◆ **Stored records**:
● ● ● ●

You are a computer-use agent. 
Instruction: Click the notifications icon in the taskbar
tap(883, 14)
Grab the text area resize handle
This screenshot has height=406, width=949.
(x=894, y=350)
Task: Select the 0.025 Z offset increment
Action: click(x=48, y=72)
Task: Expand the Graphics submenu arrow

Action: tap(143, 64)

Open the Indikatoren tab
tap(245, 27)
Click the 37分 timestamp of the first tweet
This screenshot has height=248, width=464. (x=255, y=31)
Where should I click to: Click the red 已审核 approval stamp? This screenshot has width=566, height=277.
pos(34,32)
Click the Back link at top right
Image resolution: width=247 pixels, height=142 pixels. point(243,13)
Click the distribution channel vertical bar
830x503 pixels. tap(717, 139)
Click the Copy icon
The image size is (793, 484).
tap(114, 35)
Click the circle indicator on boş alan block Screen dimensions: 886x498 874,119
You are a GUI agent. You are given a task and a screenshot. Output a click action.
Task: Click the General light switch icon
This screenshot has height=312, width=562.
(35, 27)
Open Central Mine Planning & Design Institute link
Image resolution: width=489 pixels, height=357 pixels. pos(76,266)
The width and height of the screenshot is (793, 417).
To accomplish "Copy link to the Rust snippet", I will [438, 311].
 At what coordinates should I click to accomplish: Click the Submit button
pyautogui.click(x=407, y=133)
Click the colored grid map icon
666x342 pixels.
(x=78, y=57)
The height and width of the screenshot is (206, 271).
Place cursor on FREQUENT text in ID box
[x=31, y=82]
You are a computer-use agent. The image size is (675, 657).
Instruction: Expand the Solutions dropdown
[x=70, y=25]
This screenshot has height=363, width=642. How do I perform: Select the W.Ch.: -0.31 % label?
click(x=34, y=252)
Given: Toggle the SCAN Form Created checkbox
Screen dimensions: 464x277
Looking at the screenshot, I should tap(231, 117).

● ● ● ●

◆ **Your task**: Write out exactly the lines from the one containing "Open Central Mine" through the end of the data, both included. Add nothing else.

◆ **Solution to this task**:
Open Central Mine Planning & Design Institute link
Image resolution: width=489 pixels, height=357 pixels. pos(76,266)
The width and height of the screenshot is (793, 417).
To accomplish "Copy link to the Rust snippet", I will [438, 311].
 At what coordinates should I click to accomplish: Click the Submit button
pyautogui.click(x=407, y=133)
Click the colored grid map icon
666x342 pixels.
(x=78, y=57)
The height and width of the screenshot is (206, 271).
Place cursor on FREQUENT text in ID box
[x=31, y=82]
You are a computer-use agent. The image size is (675, 657).
Instruction: Expand the Solutions dropdown
[x=70, y=25]
This screenshot has height=363, width=642. How do I perform: Select the W.Ch.: -0.31 % label?
click(x=34, y=252)
Given: Toggle the SCAN Form Created checkbox
Screen dimensions: 464x277
Looking at the screenshot, I should tap(231, 117).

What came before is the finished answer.